2. "A STUDY IN CONTRASTS," BY HENRY OWEN, THE WASHINGTON

POST, SEPT. 4, 1976, PAGE A17:1

[From The Washington Post, Sept. 4, 1976, page A17:1]

A STUDY IN CONTRASTS

(By Henry Owen)

The writer is director of foreign policy studies at the
Brookings Institution.

During the Republican convention, most Americans probably learned more about Kansas City than they wanted to. They were told variously that it is crude and sophisticated, boisterous and placid, friendly and greedy. But few reports focused on the most important fact of all: That it is successful. At a time when most American cities are in trouble, it is thriving. Construction is booming despite high building wages. Downtown is alive and well. Employment is high.

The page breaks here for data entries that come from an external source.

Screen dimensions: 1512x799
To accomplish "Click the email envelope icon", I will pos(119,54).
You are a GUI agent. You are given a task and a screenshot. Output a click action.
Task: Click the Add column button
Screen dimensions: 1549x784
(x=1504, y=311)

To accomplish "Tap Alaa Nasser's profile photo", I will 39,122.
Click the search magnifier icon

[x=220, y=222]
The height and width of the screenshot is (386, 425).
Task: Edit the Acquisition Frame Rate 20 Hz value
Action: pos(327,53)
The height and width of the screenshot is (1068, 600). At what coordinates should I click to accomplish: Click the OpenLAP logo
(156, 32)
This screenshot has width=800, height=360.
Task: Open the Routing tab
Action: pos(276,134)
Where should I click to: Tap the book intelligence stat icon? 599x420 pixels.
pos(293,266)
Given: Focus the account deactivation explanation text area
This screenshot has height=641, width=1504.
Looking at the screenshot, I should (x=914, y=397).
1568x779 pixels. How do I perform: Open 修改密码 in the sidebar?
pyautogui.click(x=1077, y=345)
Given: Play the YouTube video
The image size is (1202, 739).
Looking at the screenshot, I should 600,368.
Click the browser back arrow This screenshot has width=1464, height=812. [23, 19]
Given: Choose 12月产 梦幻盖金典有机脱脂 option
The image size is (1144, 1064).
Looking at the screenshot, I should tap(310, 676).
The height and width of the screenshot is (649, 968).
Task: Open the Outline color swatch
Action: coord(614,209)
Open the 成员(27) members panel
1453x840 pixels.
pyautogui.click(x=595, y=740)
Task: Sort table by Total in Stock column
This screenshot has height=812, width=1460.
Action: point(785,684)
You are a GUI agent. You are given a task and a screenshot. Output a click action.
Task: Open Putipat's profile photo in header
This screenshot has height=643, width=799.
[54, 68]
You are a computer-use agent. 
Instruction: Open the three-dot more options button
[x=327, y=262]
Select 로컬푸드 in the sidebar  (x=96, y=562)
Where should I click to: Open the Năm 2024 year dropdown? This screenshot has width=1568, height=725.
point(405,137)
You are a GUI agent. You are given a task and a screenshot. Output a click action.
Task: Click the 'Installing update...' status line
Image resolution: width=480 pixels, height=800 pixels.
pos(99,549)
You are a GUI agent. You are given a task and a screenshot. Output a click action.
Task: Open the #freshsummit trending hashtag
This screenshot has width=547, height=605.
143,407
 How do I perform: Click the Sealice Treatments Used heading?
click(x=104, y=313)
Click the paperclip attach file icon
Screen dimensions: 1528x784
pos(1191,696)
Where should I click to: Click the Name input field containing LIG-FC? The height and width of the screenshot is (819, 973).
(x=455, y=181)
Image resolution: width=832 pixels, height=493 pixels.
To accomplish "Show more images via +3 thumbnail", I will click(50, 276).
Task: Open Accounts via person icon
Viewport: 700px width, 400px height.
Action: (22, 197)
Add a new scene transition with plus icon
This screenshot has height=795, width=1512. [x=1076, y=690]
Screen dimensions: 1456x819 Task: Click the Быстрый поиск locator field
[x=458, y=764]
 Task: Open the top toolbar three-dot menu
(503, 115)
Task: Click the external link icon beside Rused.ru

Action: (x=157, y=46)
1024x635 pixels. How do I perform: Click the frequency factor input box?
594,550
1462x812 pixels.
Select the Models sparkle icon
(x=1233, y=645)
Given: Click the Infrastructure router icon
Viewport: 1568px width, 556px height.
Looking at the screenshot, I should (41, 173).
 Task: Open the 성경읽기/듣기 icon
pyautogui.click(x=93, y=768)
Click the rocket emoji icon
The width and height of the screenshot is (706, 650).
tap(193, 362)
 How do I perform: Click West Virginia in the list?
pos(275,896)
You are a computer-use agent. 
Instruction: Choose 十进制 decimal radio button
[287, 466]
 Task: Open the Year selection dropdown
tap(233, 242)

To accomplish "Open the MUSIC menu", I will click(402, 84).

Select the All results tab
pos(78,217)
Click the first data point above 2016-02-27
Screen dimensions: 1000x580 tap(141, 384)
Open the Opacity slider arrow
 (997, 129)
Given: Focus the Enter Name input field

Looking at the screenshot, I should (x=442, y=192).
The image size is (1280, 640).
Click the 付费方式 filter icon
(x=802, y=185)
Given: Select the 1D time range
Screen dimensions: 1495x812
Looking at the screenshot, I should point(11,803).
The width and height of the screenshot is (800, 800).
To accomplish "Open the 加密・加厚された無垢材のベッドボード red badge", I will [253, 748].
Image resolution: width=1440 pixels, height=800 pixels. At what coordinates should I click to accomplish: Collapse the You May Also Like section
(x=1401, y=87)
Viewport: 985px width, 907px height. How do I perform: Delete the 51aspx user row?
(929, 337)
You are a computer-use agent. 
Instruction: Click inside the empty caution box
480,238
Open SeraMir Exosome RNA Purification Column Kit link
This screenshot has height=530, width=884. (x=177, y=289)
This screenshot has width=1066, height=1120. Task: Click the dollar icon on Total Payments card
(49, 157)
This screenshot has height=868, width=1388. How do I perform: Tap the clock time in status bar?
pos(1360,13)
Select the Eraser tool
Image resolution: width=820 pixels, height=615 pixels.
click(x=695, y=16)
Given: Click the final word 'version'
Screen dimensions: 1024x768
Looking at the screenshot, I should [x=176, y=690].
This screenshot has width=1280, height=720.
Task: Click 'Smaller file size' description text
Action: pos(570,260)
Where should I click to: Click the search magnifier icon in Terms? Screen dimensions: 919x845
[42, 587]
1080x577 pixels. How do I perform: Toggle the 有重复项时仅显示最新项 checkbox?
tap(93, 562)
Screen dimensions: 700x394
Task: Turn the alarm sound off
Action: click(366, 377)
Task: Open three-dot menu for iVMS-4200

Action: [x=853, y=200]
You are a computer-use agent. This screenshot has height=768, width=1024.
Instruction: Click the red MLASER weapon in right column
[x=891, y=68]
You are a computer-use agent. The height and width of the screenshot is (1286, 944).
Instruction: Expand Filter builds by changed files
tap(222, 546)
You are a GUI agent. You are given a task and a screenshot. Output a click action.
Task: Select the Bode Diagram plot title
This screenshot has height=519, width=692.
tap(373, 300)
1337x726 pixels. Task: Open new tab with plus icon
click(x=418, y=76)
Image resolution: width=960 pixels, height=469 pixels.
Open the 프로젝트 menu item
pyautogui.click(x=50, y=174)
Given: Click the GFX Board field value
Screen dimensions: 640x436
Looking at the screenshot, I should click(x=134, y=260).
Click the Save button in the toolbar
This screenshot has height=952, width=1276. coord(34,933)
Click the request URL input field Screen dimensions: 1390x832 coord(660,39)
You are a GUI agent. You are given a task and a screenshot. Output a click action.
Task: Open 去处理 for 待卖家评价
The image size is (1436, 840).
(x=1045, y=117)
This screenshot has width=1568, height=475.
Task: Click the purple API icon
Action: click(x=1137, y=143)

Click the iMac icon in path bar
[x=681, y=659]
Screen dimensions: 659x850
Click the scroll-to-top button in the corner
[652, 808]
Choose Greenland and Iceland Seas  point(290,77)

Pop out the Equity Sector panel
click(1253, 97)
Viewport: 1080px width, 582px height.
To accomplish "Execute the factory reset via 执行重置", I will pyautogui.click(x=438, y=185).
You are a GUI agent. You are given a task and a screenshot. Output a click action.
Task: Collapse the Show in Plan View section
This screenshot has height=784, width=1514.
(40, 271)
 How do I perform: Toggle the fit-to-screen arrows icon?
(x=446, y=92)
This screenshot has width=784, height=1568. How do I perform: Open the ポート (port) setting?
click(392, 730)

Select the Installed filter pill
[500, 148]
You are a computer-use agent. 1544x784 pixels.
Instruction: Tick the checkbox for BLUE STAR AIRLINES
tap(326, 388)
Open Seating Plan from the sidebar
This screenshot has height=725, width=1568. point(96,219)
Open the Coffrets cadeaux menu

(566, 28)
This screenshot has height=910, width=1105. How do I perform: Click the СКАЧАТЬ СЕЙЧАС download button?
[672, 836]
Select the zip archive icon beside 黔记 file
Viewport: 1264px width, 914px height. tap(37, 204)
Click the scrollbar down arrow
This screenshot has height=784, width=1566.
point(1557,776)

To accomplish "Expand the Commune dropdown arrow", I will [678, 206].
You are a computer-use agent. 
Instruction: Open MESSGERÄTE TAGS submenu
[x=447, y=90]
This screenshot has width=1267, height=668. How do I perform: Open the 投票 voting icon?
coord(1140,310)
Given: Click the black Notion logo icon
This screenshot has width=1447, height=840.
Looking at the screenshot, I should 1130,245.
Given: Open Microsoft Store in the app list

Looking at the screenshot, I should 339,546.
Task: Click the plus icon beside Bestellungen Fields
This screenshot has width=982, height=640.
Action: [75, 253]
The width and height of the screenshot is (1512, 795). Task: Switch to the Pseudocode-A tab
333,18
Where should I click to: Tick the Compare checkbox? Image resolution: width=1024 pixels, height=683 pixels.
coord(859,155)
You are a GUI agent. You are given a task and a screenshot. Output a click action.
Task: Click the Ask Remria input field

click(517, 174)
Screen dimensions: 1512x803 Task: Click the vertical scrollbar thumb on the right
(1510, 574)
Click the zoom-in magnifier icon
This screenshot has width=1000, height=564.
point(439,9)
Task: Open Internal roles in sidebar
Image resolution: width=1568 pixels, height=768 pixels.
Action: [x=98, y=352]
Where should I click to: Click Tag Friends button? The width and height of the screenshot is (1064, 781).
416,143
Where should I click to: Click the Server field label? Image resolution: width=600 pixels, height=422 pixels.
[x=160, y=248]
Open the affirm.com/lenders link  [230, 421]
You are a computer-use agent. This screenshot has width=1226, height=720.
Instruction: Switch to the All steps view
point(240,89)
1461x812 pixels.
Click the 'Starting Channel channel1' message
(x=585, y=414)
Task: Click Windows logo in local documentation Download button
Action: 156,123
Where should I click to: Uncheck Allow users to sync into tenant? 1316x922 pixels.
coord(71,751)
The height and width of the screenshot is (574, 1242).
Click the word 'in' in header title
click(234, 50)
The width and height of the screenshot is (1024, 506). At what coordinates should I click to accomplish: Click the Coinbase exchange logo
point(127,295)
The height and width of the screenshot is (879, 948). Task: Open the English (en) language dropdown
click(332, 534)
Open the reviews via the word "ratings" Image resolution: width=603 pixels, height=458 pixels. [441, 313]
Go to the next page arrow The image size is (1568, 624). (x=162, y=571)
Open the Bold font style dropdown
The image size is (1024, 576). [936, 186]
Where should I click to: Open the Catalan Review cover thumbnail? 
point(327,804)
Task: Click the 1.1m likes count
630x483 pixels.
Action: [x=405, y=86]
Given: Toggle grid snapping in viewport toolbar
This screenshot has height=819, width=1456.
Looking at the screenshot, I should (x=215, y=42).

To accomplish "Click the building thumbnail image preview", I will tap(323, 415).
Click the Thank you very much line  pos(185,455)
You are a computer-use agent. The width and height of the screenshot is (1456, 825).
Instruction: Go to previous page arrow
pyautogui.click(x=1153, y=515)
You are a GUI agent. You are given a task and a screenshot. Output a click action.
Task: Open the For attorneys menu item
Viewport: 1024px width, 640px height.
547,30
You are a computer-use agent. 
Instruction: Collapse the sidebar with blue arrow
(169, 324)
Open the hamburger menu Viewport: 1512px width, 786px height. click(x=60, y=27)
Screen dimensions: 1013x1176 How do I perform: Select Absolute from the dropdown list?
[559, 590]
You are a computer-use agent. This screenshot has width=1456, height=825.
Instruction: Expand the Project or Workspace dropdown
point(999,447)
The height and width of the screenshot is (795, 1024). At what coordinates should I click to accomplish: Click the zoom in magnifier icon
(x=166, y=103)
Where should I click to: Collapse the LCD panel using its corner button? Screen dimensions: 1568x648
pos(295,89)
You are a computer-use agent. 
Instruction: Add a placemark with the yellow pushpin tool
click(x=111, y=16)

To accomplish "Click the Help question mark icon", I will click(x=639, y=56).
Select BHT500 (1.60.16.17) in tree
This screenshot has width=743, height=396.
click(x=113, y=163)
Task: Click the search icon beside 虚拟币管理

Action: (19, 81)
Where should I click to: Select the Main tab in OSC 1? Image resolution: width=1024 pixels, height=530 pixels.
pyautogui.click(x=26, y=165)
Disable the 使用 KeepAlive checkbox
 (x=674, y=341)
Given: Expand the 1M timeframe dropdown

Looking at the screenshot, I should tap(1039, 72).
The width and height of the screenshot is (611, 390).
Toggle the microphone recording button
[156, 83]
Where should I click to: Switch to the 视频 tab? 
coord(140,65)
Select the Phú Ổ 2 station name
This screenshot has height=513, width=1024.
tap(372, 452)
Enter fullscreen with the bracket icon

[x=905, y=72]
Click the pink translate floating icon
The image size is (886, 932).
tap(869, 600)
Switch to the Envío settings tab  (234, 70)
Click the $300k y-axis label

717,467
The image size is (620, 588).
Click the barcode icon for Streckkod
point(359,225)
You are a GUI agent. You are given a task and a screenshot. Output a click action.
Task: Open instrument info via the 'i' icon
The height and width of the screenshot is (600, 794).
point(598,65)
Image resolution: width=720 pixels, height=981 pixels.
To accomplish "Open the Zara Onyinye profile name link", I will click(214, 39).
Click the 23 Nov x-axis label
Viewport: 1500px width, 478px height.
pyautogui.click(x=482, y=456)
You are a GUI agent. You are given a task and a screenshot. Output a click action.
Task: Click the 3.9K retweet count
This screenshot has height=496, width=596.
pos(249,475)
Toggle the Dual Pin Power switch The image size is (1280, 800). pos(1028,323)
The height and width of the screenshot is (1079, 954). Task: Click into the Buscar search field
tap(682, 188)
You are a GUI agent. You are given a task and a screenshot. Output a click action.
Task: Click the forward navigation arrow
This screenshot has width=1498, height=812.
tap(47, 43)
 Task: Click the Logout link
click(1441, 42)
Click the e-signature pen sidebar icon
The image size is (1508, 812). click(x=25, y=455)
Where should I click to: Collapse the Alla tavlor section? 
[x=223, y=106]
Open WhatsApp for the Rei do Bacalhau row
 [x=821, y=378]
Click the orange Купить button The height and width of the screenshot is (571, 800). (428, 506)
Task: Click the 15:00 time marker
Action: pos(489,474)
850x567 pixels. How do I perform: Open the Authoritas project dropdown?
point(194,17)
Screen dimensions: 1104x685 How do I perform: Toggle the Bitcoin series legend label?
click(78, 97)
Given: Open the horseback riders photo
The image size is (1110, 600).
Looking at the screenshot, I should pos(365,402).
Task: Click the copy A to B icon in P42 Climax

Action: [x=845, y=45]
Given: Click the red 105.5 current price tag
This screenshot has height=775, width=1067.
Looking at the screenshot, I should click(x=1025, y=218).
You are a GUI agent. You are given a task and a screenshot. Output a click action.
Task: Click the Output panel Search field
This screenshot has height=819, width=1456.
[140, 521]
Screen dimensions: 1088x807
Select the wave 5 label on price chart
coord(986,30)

There are lots of reasons, but one of the most important is underlined by a comparison with the other great Missouri City: St. Louis, which is doing less well. Both cities are on rivers, both are surrounded by rural areas, and both are heavily Democratic. But the resemblance ends there. And the differences may tell us a good deal about what makes not only Kansas City but any successful city tick.

When as a boy I used to visit my grandfather in St. Louis, I heard Kansas City referred to much as a New Yorker might mention Newark. St. Louis had been founded by French fur traders in the early 18th century, when Kansas City was just a bluff at the bend of the Missouri River where Indians congregated. By the Civil War, St. Louis was a thriving cosmopolitan city with cathedrals, French governesses and a bustling river trade. A post-Civil War boom had made it the second largest American city, and by the turn of the century it was also one of the oldest American cities. Its "ruling circles" as the Soviets would say, were clearly recognized as such: They lived in large beautiful homes along treelined avenues; their money, which was carefully and conservatively tended for them by others (notice how almost all St. Louis banks have the word "trust" in their titles), was being used to create eminent local education and artistic institutions; and one of the best newspapers in the country had taken local root. Sustained and diverted by these activities, the St. Louis upper class began to lose its zest for business—or at least for the hard and risky business of entrepreneurial innovation. No new downtown St. Louis building was put up from 1900 until well after World War II. The city stopped growing. The emphasis was on conserving money, putting it to good uses, and risklessly passing it from one generation to another. As the city stagnated, it began to run gently downhill. By the 1960s its decline had reached frightening proportions, and St. Louis had one of the highest unemployment rates in the country.